DE PABLO LARRAIN. AVEC ALFREDO CASTRO, ANTONIA ZEGERS. 1 H 33. DIST: TWIN PICS.

8

Ixcanul

DE JAYRO BUSTAMANTE. AVEC MARIA MERCEDES COROY, MARIA TELON. 1 H 28. DIST: TWIN PICS.

7

La Tierra roja

DE DIEGO MARTINEZ VIGNATTI. AVEC GEERT VAN RAMPELBERG, EUGENIA RAMIREZ MIORI. 1 H 41. DIST: TWIN PICS.

7

Couronnant judicieusement l’incontournable Taxi Teheran, de Jafar Panahi, le jury de la Berlinale 2015 saluait aussi l’émergence d’un jeune cinéma latino-américain en octroyant son Grand Prix au réalisateur chilien Pablo Larrain pour El Club, tandis que le Guatémaltèque Jayro Bustamante obtenait le prix Alfred Bauer pour son premier long métrage, Ixcanul, deux films désormais disponibles en DVD.

Pablo Larrain n’est pas un inconnu: culminant dans le formidable No, sa trilogie sur les années Pinochet a ainsi marqué les esprits. El Club se penche sur un sujet non moins sensible, puisqu’il y est question de prêtres soustraits par l’Eglise chilienne à la justice des hommes. Ils sont quatre en l’occurrence, confiés à la garde de soeur Monica, pour couler une retraite guère spirituelle dans une petite ville côtière où ils passent le plus clair de leur temps à entraîner un lévrier à l’abri des regards. Routine interrompue par l’arrivée du père Matias, en qui un pauvre hère du coin va reconnaître celui qui l’avait abusé enfant, les autorités catholiques dépêchant bientôt un enquêteur afin de remettre l’église au milieu du village. S’appuyant sur une mise en scène crépusculaire bien de circonstance, Larrain inscrit son propos dans un horizon définitivement trouble. Oppressant, le huis clos n’en apparaît que plus fort, orchestrant au son d’Arvo Pärt une stupéfiante plongée au coeur des ténèbres. Un film magistral, qu’accompagne une longue conversation avec l’auteur.

Ixcanul n’est guère moins singulier, qui retrace au-dessous d’un volcan le destin de Maria, jeune Indienne maya promise à l’intendant de la plantation de café où travaille sa famille, mais rêvant d’un eldorado américain que lui fait miroiter Pepe, un ouvrier saisonnier. Jayro Bustamante mêle quotidien âpre et aspirations spirituelles dans un film revêtant une dimension ethnographique inusitée, à quoi s’ajoute le portrait d’une jeune femme écartelée entre deux mondes, héroïne frémissante d’un film aux contours aussi étranges que fascinants.

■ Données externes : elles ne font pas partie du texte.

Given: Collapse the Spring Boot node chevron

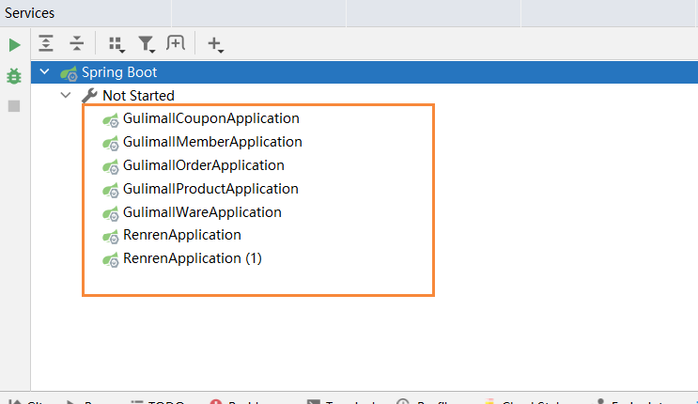Looking at the screenshot, I should [x=44, y=72].
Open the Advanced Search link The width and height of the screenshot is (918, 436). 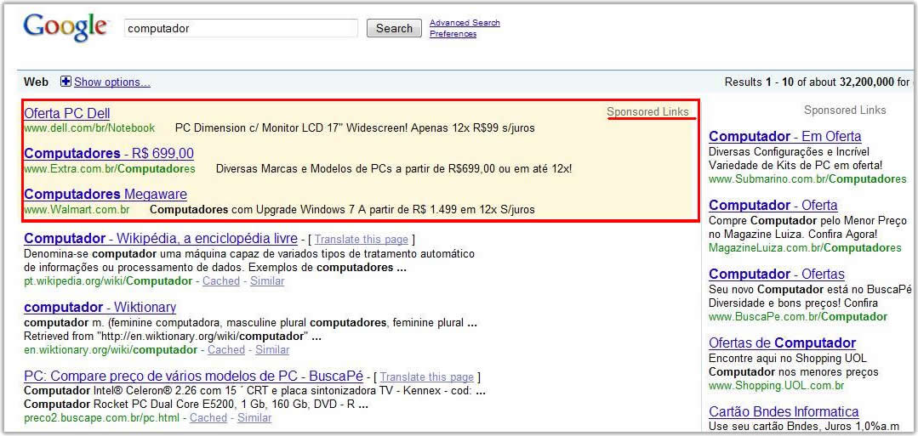click(465, 23)
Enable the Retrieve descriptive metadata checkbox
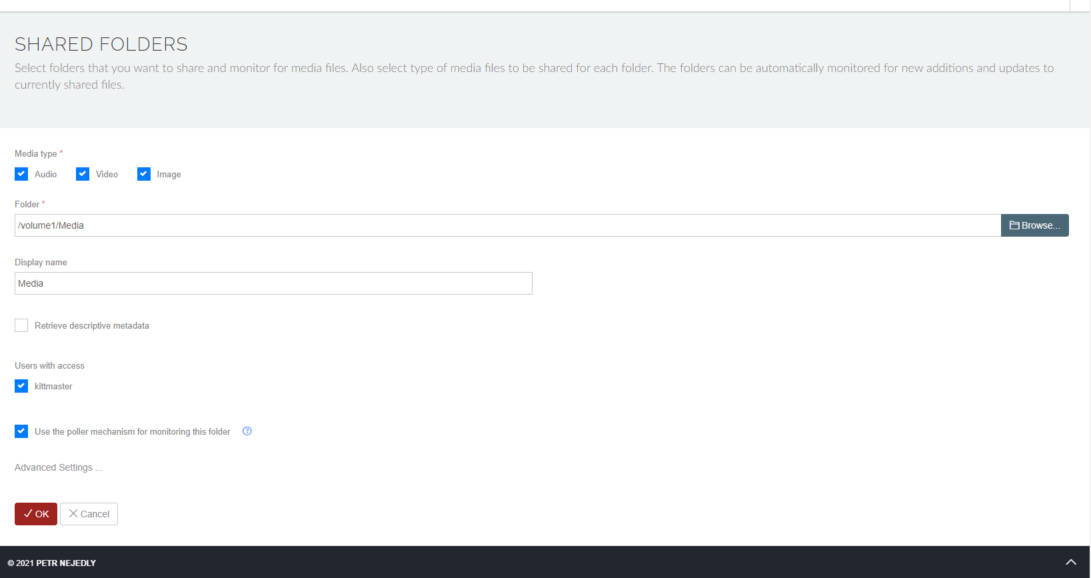 [21, 325]
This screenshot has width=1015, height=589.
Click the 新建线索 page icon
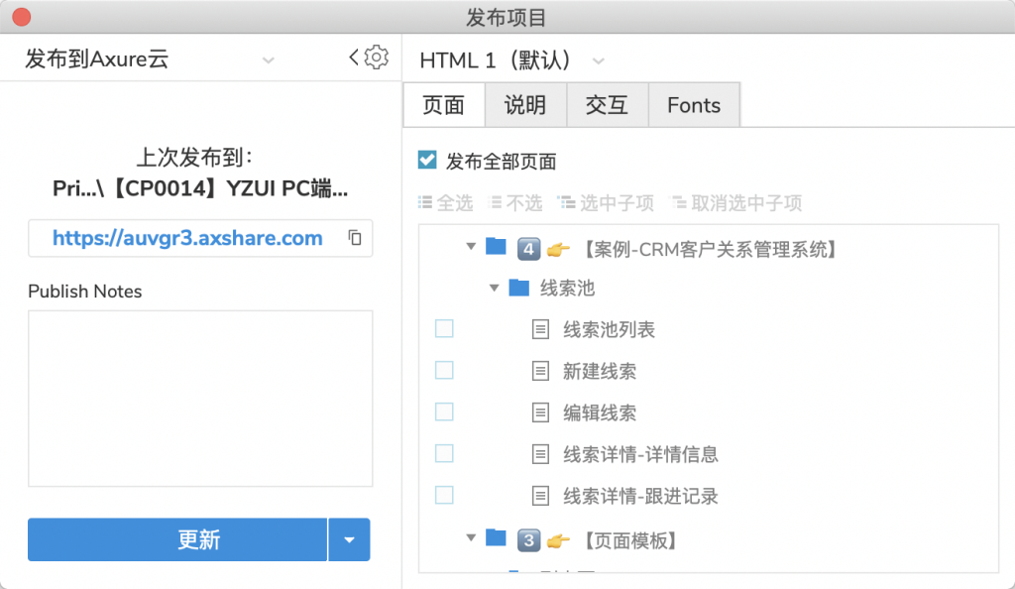540,371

On complètera ce panorama par La Tierra roja, remarquable film du cinéaste belgo-argentin Diego Martinez Vignatti, récent lauréat du prix des lycéens. Soit, serti dans un cadre d’une sauvage beauté, le combat d’habitants de la province de Misiones, au nord-est de l’Argentine, contre une multinationale exploitant la forêt au mépris de l’environnement et de la population. Une lutte se cristallisant autour de Pierre (Geert Van Rampelberg, imposant), un expatrié belge confronté à un délicat dilemme moral, pour une oeuvre conciliant avec force conscience politique et souffle épique. Making of en bonus.